Breastfeeding support ‘strong’

Report publishes during Breastfeeding Awareness Week.

Breastfeeding support in Scotland has been rated highly by an expert group looking at provision across the country.
The report from the Becoming Breastfeeding Friendly (BBF) Scottish committee assessed the effectiveness, affordability and feasibility of current support, marking it overall as ‘strong’.
The group also produced eight recommendations and set out the next steps to drive further improvement.
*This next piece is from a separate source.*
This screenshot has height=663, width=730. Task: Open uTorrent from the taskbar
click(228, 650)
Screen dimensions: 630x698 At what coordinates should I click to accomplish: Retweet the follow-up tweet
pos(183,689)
These include ensuring families have equal access to relevant information on feeding their baby, promoting a supportive return to work environment, and strengthening breastfeeding messages across Scotland.
Health Secretary Jeane Freeman discussed the recommendations of the BBF report during a visit to NHS Ayrshire & Arran’s Ayrshire Maternity Unit during Scottish Breastfeeding Awareness Week. The health board is currently testing a model which has brought together maternity and health visiting services, infant feeding teams and peer supporters from the Breastfeeding Network to form an integrated infant feeding team.
Ms Freeman said:
“I’d like to thank the BBF committee for their report and recommendations which acknowledge the fact Scotland has been working hard to improve the quality of support for breastfeeding. This is an important opportunity to increase our efforts and to consider whether we are all doing enough to enable breastfeeding and to consider what we could do better.
“We need to remove the barriers that cause negativity towards breastfeeding, and to promote it as a natural and healthy activity, which provides babies with the best nutritional start in life.”
Professor Hazel Borland, Nurse Director at NHS Ayrshire & Arran, said:

“Our integrated infant feeding team will give mothers proactive, family-centred, one-to-one breastfeeding care from a peer supporter within 48 hours of birth. This will support new mothers to breastfeed for longer, beginning with those for whom we know it can be more challenging. We have a strong partnership with the Breastfeeding Network and are delighted to be working more closely with them to give breastfeeding support to local families.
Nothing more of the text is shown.